We're trying to figure out a way to periodically have system security patches for our K8s cluster, to keep our system safe and meet the security requirements.
our K8s clusters are running in different clouds, AWS, Azure, Bare metal, etc.
for clouds, we can change our IAM image to update to the latest, replace the old image, launch new nodes, and drain the old nodes. For bare metal one, we need to drain the old nodes, and then patch, and add them back.
Not sure if there is any other way to do that automatically. we don't want to do this work each month in each clouds. maybe there is a better solution?
Packer by HashiCorp is a free tool for automating the creation of machine images.

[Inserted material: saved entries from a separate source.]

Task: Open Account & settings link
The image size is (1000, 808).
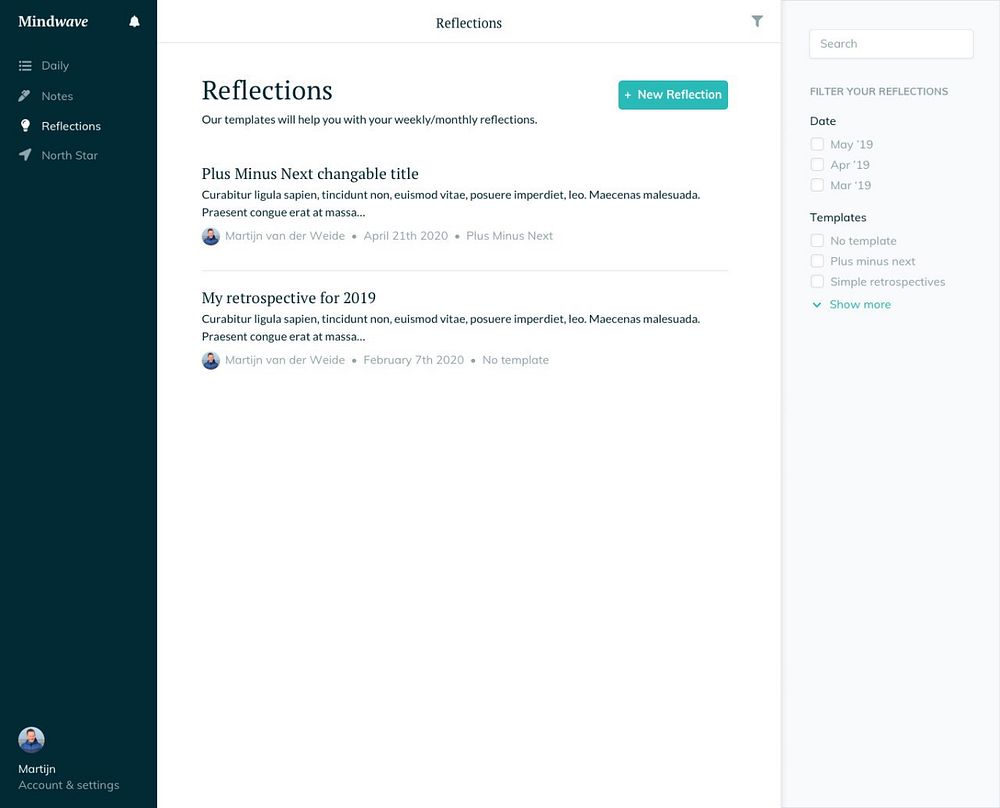Action: click(69, 785)
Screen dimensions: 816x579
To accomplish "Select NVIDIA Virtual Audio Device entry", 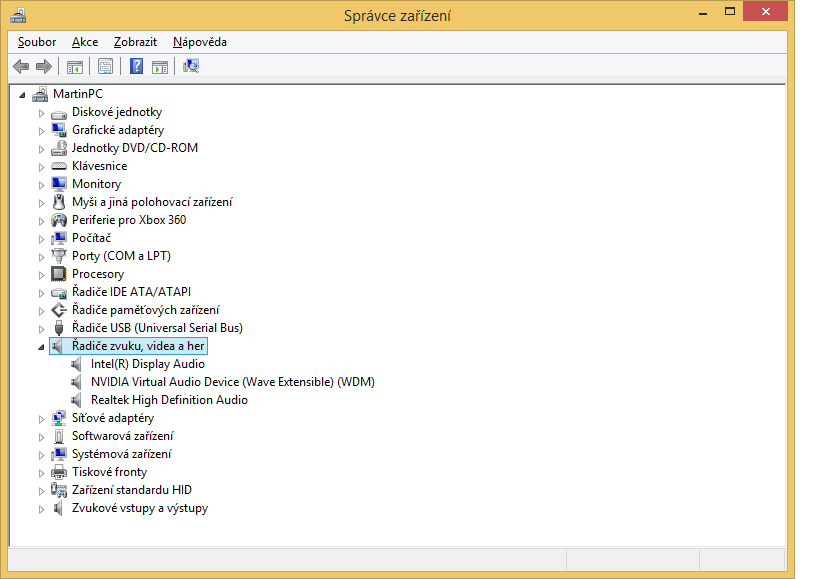I will coord(232,382).
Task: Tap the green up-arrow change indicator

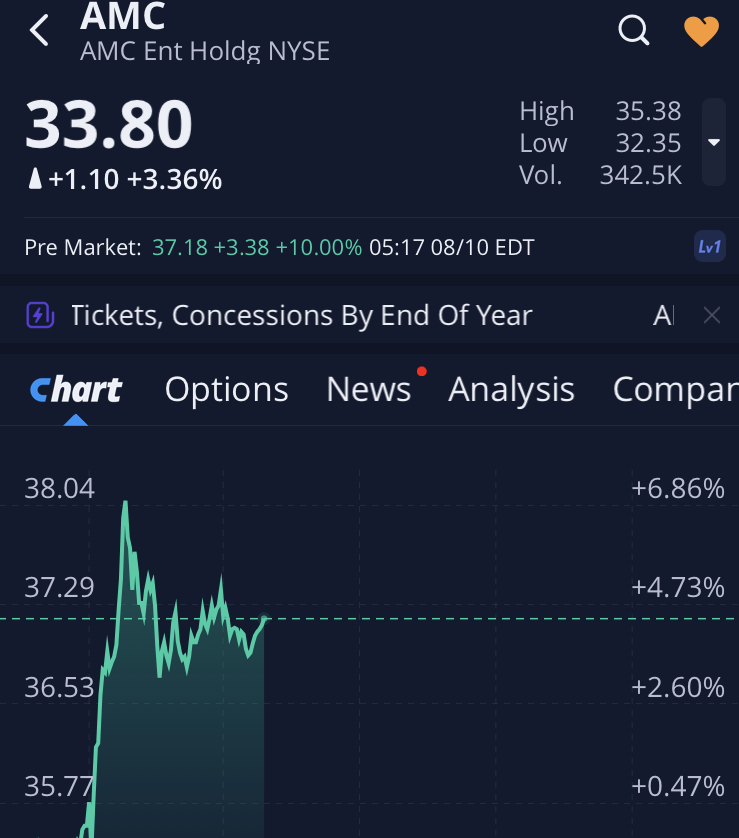Action: coord(35,179)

Packer can build machine images for different clouds including AWS, Azure, and self hosted virtualisation platforms like VMware.
Using Packer, you can consume published reference machines (Amazon published AMI's for example), automate the install of patches, updates, and any custom configuration, before publishing the patched image back to your cloud platform, ready to be consumed.
Packer can also be used to seed standard configuration management tools into cloud images. For example perform ansible or puppet runs, and/or bake in the necessary configuration for these to run when a instance starts up.
Terraform (available for free), also by HashiCorp, lets you automate the configuration of compute platforms, such as AWS/Azure/VMware, allowing you to update the configuration automatically.
If you wished to deploy or update the AMI used by nodes in a running Kubernetes cluster, you could likely do this by creating a new launch configuration pointing at the new Packer built image, using Terraform.
One way you could potentially reduce the amount of work, is to modify the boot script (cloud init/user data) of the instance group, to run something like a 'yum update' on boot. This way you could use the pre-made images, and simply need to update the AMI ID to the latest version, each time these are released. This could likely be done using Terraform.